- Document extract
▬▬▬

Fine-tuning GPT-2 on multiple GPUs and still not enough of memory

I checked your example code for using torch.nn.parallel.DistributedDataParallel to train model on multiple GPUs on the same host. I’ve modified the code to fine-tune (unsupervised learning) the smallest GPT-2 model and I have 4 x 8GB graphics cards.

I thought 32GB of memory should be enough for the smallest GPT-2 model (even medium should kind of be working?!), but I still get errors like:

...
../aten/src/ATen/native/cuda/Indexing.cu:1146: indexSelectLargeIndex: block: [129,0,0], thread: [57,0,0] Assertion `srcIndex < srcSelectDimSize` failed.
...
RuntimeError: CUDA error: CUBLAS_STATUS_NOT_INITIALIZED when calling `cublasCreate(handle)`

The code I use:

import argparse
import os
import torch
import torch.nn.functional as F
import torch.multiprocessing as mp

from torch.utils.data import Dataset, DataLoader
from torch.utils.data.distributed import DistributedSampler
from torch.nn.parallel import DistributedDataParallel as DDP
from torch.distributed import init_process_group, destroy_process_group
from transformers import GPT2LMHeadModel, GPT2Tokenizer, GPT2Config


# Define the training parameters
max_length = 128
learning_rate = 1e-5


class MyTrainDataset(Dataset):
    def __init__(self, tokenizer, max_length):
        self.tokenizer = tokenizer
        self.max_length = max_length
        #self.data = [(torch.rand(20), torch.rand(1)) for _ in range(size)]

        # Read and tokenize the text file
        with open("your_dataset.txt", "r", encoding="utf-8") as file:
            self.text = file.read().replace("\n", " ")

▬▬▬

- About this task
Can you continue the forum post on fine-tuning GPT-2 across multiple GPUs from the point where it stops?

▬▬▬

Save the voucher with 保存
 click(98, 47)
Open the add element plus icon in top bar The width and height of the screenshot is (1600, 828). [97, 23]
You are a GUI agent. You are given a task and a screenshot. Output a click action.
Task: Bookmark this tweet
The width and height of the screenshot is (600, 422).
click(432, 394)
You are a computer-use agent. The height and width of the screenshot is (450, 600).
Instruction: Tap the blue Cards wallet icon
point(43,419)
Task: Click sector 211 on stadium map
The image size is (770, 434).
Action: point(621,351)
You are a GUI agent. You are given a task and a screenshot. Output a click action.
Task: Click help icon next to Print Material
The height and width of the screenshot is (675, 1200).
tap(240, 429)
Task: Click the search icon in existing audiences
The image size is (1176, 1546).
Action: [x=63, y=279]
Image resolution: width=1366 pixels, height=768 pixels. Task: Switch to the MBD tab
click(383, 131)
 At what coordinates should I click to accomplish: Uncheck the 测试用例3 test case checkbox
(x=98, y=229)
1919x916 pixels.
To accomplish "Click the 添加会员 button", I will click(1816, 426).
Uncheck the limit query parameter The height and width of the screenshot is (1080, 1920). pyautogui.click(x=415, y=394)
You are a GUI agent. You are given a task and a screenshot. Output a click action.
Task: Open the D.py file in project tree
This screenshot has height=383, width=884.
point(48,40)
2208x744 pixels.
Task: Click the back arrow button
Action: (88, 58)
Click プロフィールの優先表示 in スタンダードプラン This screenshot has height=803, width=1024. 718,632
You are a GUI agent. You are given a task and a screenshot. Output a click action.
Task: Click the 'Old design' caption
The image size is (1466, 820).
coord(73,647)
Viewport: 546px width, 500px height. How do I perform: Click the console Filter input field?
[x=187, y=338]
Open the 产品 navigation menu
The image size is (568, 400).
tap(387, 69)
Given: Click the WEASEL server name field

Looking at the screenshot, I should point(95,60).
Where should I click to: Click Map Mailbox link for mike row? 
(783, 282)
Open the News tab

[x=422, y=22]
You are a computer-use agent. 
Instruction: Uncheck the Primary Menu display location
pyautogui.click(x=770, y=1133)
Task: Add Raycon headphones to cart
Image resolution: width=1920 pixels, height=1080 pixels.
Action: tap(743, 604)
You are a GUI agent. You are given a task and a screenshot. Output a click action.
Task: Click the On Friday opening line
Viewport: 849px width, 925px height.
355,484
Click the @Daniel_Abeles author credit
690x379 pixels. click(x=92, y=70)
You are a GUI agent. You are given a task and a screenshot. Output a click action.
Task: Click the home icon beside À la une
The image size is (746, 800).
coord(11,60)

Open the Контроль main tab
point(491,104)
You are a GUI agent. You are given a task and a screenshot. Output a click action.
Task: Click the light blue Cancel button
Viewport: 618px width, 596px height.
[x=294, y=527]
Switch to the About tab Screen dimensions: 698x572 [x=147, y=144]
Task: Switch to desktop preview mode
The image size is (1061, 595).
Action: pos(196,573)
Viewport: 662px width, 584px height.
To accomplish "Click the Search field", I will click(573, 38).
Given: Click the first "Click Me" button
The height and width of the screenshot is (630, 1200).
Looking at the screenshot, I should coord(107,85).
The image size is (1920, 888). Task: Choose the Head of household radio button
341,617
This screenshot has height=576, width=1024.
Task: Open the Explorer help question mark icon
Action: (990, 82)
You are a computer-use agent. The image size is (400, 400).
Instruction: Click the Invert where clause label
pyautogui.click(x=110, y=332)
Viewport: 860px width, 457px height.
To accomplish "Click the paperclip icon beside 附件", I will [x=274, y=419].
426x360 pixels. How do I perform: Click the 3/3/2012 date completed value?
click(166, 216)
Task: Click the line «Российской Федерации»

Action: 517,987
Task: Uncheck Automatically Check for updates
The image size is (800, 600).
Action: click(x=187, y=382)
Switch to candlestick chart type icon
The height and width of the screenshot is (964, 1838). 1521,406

▬▬▬

- Task response
    def __len__(self):
        return len(self.text)

    def __getitem__(self, idx):
        inputs = self.tokenizer.encode_plus(
            self.text[idx : idx + self.max_length],
            add_special_tokens=True,
            max_length=self.max_length,
            padding="max_length",
            truncation=True
        )
        input_ids = inputs["input_ids"]
        attention_mask = inputs["attention_mask"]

        return torch.tensor(input_ids), torch.tensor(attention_mask)


def ddp_setup(rank, world_size):
    """
    Args:
        rank: Unique identifier of each process
        world_size: Total number of processes
    """
    os.environ["MASTER_ADDR"] = "localhost"
    os.environ["MASTER_PORT"] = "12355"
    init_process_group(backend="nccl", rank=rank, world_size=world_size)
    torch.cuda.set_device(rank)


class Trainer:
    def __init__(
        self,
        model: torch.nn.Module,
        train_data: DataLoader,
        optimizer: torch.optim.Optimizer,
        gpu_id: int,
    ) -> None:
        self.gpu_id = gpu_id
        self.model = model.to(gpu_id)
        self.train_data = train_data
        self.optimizer = optimizer
        self.model = DDP(model, device_ids=[gpu_id])

    def _run_batch(self, source, targets):
        self.optimizer.zero_grad()
        output = self.model(source)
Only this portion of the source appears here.